Dediler ki: (Seçerek önce halifemizi,
Günahtan kurtaralım böylece kendimizi.)
İttifak etmesiyle sahabenin topyekün,
Hazret-i Ebu Bekir, halife oldu o gün.
Çıkıp hutbe okudu sahabe-i kirama.
Buyurdu ki: (Halife seçtiniz beni, ama,
Şunu belirteyim ki, değilim en iyiniz.
Girdim bir yük altına, beni kabul ediniz.)
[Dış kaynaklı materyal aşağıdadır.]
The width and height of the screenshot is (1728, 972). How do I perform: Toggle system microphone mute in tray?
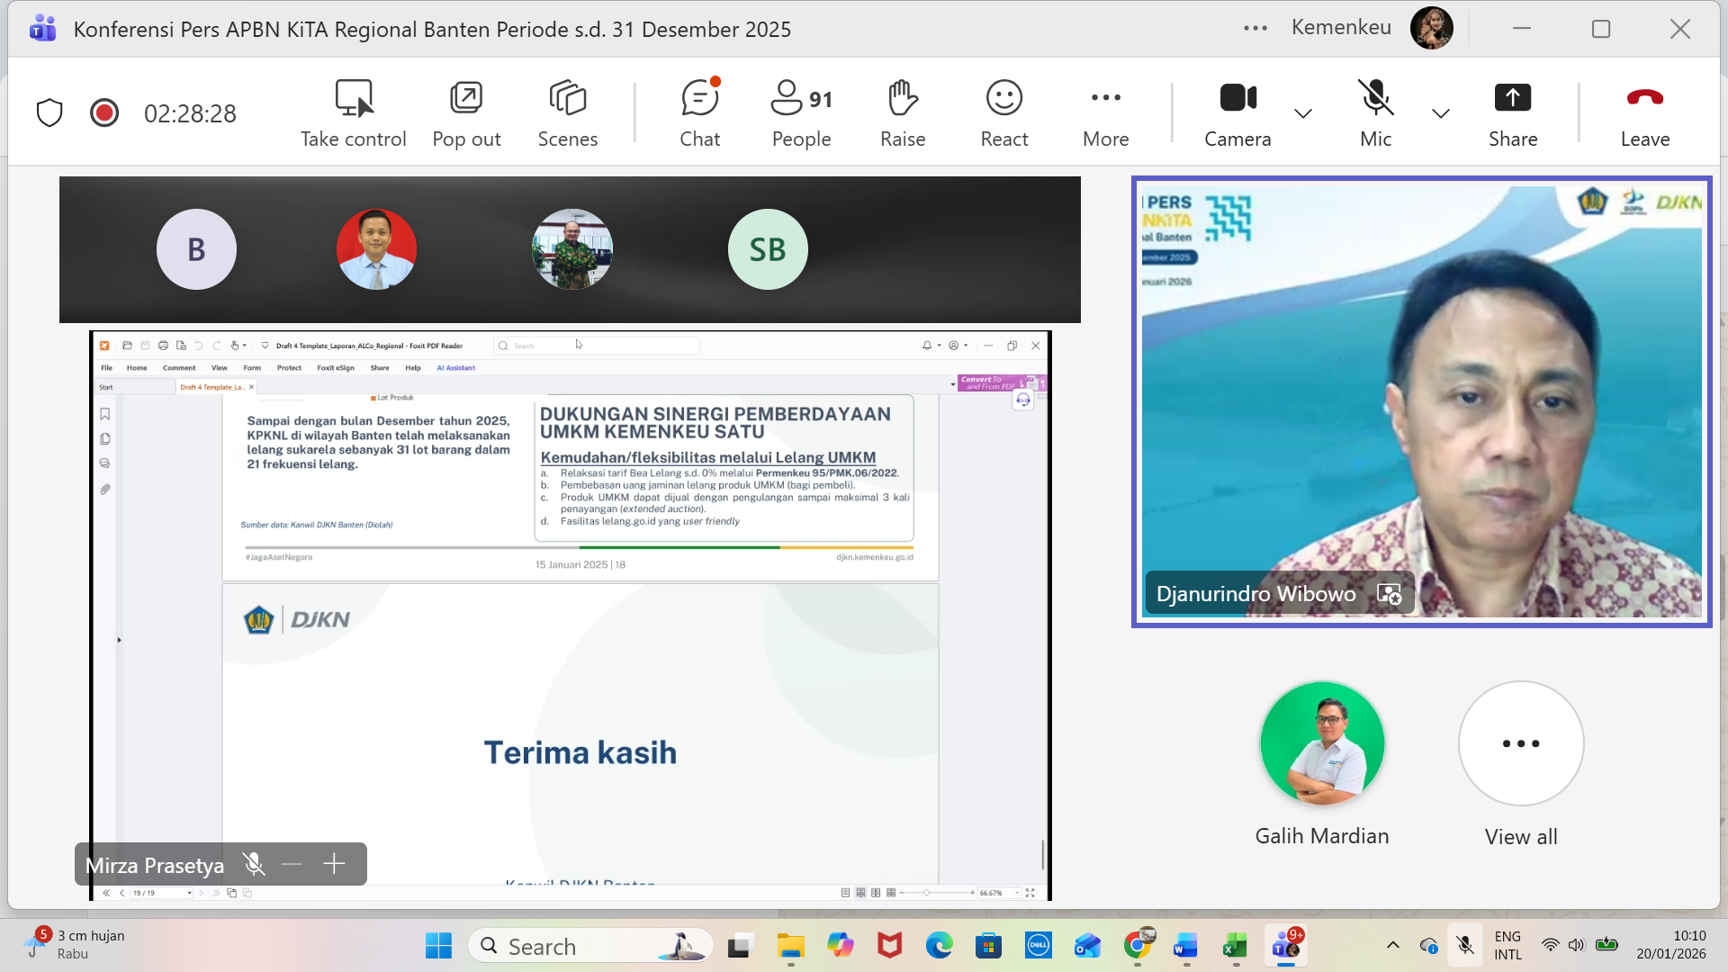coord(1465,945)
Kalktı hazret-i Ali müsaade isteyerek.
Dedi: (Ne haddimize seni kabul etmemek.
Resul, seni namazda geçirdi ileriye.
Kimde cüret vardır ki, çekiversin geriye.)
Hazret-i Ebu Bekir, yapıyorken hilafet,
Yapardı bir yandan da, geçim için ticaret.
Sahabe dediler ki: (Ya emir-el müminin,
Sen ticaret yapma ki, emirisin milletin.
Maaş tayin edelim sana biz beyt-ül-maldan.
Hep devlet işleriyle iştigal et durmadan.)
Ücret tayin ettiler “iki dirhem” yevmiye,
Lakin kabul etmedi, bu ücret fazla diye.
Buyurdu ki: (Hakkını veremem bu ücretin.
Bana, bundan daha az bir ücret tayin edin.
“Bir dirhem iki dank”a indirdiler ücreti,
O zaman kabul edip bıraktı ticareti.
Her günkü ücretini, atardı bir testiye.
Sağlardı geçimini hususi servetiyle.
Vefatı yaklaşınca, hazret-i Aişe’yi,
Çağırıp, döküverdi önüne o testiyi.
Buyurdu ki: (Ey kızım, gördüğün bu paralar,
Fakir Müslümanların birikmiş hakkıdırlar.
Ölürsem, bu testiyi götürüp ver Ömer’e.
Dağıtsın tamamını bilcümle fakirlere.)
Hazret-i Ebu Bekir vakta ki etti vefat,
Ömer ibnil Hattab’a sahabe etti biat.
O testiyi alarak Aişe hazretleri,
Götürüp Halifeye verdi o dirhemleri.
Vasiyyeti söyleyip, Ömer ibnil Hattab’a,
Dedi: (Dağıt bunları, fakir olan eshaba.)
Ağladı Ömer Faruk, dedi: (Ya Eba Bekir,
Senin gittiğin yoldan, hangi mert gidebilir.
Bize, çok ağır bir yük bırakıp veda ettin.